We will pointwise outline our conclusion and discussion regarding our experimental results.

  • We were not able to create closed bubbles, because we were not able to reach high enough droplet velocities.
  • In the case of a single droplet creating only a crater, the impact shock generated the loudest sound of all recorded noises. However, this sound only lasted for a short instant. To our surprise, the most prominent sound frequencies were due to waves formed at the free crater surface.
  • An interesting observation about the waves formed within the free crater surface is that we were dealing with traveling waves. As can be seen on camera, all traveling waves are directed towards the lowest point of the free crater surface and then disappear. We do not know exactly why, because we would expect that the waves could just travel back up and cause constructive interference (assuming the crater is spherical so there is no difference in traveled distance from the top water surface) because of superposition. Something at the bottom fully absorbs these produced waves, or the assumption of a spherical crater is wrong, allowing for a traveling wave.
  • The waves formed at the free crater surface did not have a well-defined single frequency. As can be seen in our obtained frequency spectra, the frequencies of these waves were all below 2,5 kHz.

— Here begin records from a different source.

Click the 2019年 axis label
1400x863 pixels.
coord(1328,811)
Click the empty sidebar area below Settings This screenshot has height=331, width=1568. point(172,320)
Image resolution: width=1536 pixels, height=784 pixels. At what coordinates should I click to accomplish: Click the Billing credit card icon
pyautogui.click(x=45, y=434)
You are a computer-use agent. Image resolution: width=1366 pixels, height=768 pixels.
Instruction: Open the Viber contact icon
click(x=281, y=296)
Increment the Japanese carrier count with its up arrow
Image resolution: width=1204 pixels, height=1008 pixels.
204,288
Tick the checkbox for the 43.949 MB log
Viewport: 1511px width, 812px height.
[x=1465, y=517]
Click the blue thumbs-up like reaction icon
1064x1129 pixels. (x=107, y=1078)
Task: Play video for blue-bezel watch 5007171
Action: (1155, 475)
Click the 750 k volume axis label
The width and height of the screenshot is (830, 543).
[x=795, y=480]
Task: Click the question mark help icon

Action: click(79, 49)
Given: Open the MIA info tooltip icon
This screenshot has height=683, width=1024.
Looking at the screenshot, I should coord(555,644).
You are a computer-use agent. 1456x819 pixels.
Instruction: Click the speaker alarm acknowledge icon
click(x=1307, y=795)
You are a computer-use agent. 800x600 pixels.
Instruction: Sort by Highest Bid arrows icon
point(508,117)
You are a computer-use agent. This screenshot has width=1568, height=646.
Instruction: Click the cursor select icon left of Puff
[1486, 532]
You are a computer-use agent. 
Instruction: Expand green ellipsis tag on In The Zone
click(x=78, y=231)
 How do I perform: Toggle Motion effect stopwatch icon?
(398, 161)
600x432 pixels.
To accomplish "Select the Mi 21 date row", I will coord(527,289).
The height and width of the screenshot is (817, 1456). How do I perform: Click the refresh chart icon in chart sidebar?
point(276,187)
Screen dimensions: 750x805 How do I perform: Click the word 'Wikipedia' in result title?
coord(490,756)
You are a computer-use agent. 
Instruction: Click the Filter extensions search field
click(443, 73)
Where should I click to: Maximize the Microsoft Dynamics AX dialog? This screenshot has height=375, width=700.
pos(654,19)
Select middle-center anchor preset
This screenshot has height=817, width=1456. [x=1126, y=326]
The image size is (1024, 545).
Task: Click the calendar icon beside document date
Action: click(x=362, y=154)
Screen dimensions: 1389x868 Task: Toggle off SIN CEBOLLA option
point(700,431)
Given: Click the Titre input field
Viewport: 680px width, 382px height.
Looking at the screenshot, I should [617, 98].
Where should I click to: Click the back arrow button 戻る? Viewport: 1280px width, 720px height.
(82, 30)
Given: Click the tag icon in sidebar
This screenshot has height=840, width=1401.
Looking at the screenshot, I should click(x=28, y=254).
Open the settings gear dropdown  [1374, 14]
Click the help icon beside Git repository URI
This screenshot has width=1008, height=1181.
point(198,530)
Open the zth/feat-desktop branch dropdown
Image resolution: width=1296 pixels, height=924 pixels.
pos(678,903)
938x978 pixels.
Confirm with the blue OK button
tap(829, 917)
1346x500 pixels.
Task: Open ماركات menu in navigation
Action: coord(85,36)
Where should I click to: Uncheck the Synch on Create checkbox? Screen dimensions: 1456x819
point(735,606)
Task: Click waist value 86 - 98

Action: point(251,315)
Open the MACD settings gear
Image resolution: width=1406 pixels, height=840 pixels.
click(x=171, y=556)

  • The possible effect of different droplet sizes cannot be determined by our experiment. While performing the experiment, we noted the significant influence of the distance between the impact site and the hydrophone. When this distance is too large, the recorded signal is very weak. Since we were not able to fully control the position of the impact site, we needed to adjust the experimental setup such that the signal was strong enough. Thus, the distance between impact site and hydrophone was not constant such that we are not able to conclude that for example a different droplet size results into a louder sound. Since we obtained merely a frequency spectrum rather than a single frequency for the free crater surface waves, we also cannot conclude that the droplet size influences the frequency.
  • Since raindrops fall from a bigger height outside the laboratory, we expect them to reach higher velocities. This makes it more plausible to form cavitation bubbles. Since we were not able to let our droplets reach such high velocities, our created droplets setting might not be valid to represent real rain drop settings. However, for further studies we think it is interesting to see if our ‘crater waves’ are also formed at the bubble surface.